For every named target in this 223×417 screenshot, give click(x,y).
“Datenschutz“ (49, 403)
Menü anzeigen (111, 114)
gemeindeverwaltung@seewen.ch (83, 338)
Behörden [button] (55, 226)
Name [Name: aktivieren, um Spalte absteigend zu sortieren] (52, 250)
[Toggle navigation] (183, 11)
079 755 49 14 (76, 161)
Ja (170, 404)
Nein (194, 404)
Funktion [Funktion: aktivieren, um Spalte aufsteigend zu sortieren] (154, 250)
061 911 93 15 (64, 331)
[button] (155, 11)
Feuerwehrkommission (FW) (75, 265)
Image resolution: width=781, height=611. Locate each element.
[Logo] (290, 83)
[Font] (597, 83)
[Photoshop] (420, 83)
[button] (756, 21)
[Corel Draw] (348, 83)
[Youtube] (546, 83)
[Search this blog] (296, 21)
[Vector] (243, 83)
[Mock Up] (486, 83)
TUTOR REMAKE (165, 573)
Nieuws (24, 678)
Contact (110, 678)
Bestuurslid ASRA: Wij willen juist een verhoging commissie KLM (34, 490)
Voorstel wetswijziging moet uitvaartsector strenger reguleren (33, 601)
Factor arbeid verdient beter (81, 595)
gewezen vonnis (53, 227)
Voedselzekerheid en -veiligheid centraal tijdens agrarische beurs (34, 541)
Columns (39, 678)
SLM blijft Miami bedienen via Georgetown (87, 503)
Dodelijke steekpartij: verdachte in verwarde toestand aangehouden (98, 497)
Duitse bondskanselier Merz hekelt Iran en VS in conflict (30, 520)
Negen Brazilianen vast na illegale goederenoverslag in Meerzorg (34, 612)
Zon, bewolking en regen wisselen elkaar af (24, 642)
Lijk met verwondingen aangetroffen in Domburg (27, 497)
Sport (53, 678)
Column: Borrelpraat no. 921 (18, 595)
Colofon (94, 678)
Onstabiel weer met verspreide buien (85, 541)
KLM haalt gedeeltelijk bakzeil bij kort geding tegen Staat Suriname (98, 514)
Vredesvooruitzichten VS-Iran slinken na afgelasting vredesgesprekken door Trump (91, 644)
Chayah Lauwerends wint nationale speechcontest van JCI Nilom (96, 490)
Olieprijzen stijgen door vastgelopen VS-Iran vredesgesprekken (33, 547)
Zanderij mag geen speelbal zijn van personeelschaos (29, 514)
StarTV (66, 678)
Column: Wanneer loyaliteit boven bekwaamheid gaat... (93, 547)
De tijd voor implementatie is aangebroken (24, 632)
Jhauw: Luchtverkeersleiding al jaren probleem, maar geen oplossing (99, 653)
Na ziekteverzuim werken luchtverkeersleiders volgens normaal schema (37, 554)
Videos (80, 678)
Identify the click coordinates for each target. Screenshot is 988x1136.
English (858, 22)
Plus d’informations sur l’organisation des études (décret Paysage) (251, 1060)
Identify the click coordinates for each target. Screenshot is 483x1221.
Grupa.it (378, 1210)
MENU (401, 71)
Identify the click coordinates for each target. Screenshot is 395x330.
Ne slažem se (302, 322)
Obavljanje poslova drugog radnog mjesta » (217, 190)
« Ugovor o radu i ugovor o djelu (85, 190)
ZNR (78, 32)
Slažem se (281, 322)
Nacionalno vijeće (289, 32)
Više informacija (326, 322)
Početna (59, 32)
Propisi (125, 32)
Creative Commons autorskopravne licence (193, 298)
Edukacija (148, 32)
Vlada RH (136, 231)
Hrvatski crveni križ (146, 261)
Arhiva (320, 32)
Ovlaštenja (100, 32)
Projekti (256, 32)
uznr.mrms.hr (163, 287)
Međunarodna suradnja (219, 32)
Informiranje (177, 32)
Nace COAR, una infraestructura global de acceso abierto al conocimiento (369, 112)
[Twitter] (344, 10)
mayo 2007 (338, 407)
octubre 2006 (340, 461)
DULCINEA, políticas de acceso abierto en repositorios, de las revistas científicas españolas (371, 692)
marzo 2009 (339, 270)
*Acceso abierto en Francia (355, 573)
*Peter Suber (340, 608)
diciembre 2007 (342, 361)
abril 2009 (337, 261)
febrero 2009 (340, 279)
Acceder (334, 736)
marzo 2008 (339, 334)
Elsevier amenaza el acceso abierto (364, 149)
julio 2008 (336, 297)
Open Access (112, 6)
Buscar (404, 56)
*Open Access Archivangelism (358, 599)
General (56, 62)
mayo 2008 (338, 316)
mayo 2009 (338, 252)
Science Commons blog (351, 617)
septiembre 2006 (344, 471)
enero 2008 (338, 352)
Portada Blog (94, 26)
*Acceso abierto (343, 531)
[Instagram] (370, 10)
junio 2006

---

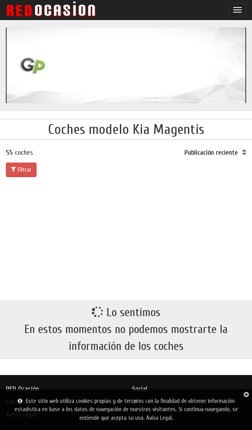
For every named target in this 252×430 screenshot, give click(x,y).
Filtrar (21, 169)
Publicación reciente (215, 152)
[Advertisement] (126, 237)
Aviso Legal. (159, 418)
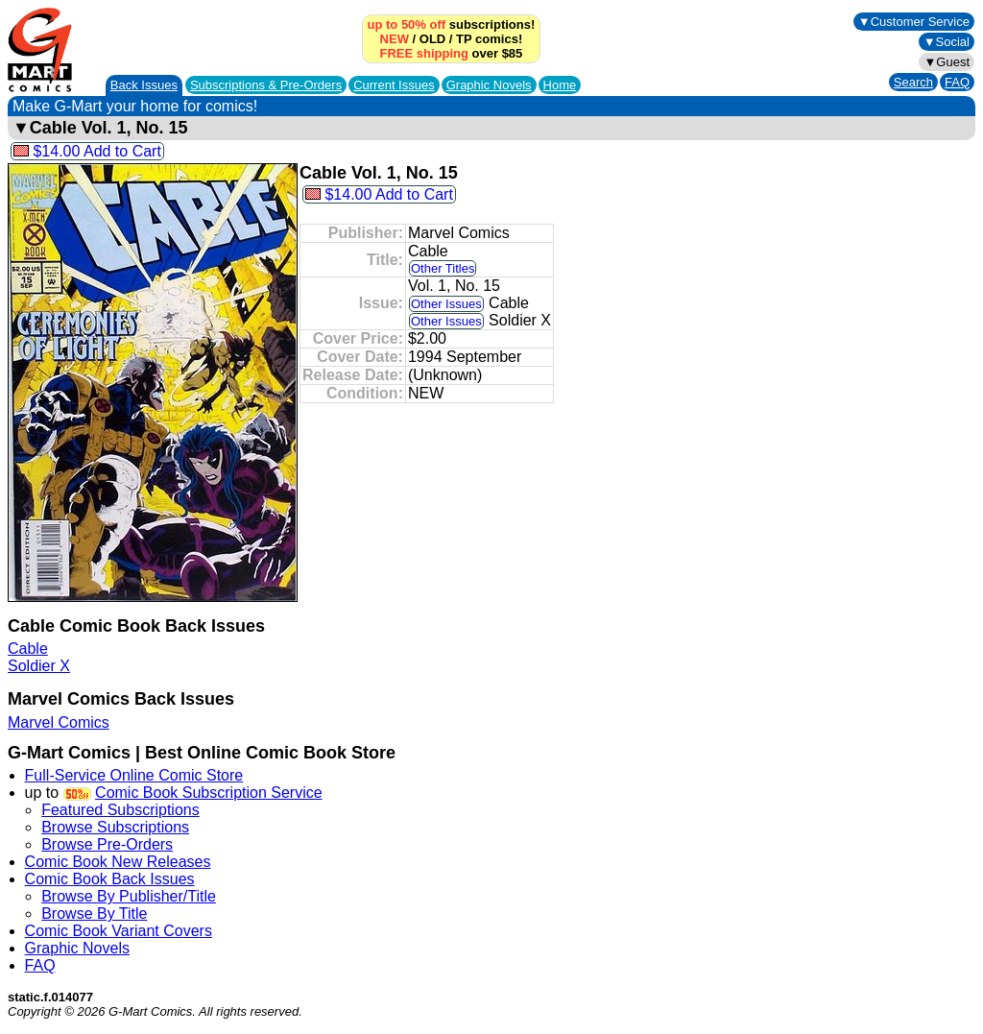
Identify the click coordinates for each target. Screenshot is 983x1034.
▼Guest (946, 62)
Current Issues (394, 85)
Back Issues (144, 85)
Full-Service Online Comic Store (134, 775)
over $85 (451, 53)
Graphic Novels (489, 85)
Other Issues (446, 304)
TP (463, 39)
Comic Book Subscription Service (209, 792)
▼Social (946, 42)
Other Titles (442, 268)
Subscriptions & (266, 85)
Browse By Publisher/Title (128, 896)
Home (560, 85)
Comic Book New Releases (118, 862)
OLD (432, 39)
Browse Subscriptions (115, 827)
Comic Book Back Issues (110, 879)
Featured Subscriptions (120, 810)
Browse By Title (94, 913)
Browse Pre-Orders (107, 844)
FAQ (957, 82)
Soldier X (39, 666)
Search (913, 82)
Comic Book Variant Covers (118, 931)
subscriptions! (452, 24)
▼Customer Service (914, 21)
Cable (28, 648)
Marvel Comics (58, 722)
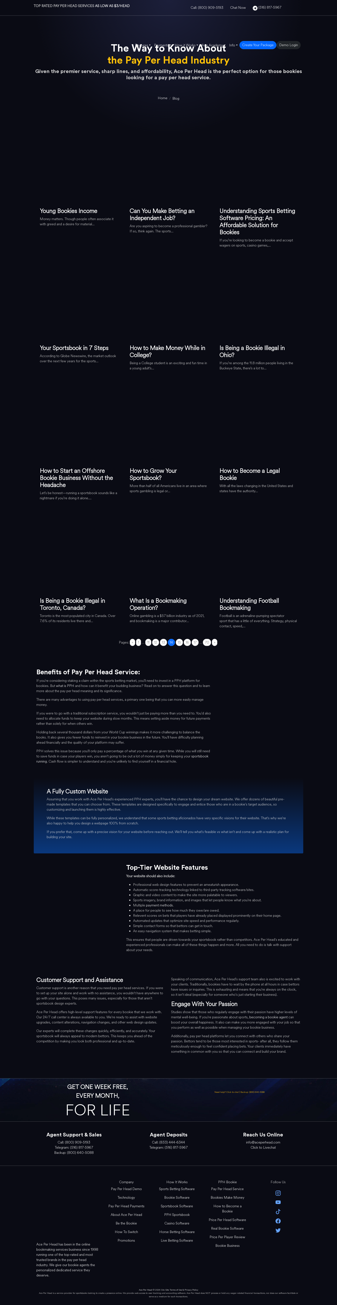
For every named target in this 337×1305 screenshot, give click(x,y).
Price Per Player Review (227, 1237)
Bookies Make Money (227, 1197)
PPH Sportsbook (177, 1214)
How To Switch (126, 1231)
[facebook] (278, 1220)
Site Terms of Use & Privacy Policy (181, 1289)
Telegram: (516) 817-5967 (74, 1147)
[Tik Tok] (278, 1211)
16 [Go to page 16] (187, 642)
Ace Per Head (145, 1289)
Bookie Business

---

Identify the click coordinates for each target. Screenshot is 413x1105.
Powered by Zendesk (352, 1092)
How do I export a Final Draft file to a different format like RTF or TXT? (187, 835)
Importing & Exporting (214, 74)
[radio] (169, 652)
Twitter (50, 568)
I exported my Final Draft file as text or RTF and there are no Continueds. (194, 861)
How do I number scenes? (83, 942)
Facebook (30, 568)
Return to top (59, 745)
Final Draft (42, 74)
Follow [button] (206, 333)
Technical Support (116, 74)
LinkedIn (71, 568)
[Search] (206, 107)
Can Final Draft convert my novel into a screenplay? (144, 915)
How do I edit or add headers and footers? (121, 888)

TASK BRIEF: Rewrite the records from the line with "Column: Borrelpraat no. 921 (18, 595)" through the line with "Vredesvooruitzichten VS-Iran slinken" as a numbered list, leaving out blank lines.

RESULT OF THIS EXERCISE:
1. Column: Borrelpraat no. 921 (18, 595)
2. Colofon (94, 678)
3. Onstabiel weer met verspreide buien (85, 541)
4. KLM haalt gedeeltelijk bakzeil bij kort geding tegen Staat Suriname (98, 514)
5. Vredesvooruitzichten VS-Iran slinken na afgelasting vredesgesprekken door Trump (91, 644)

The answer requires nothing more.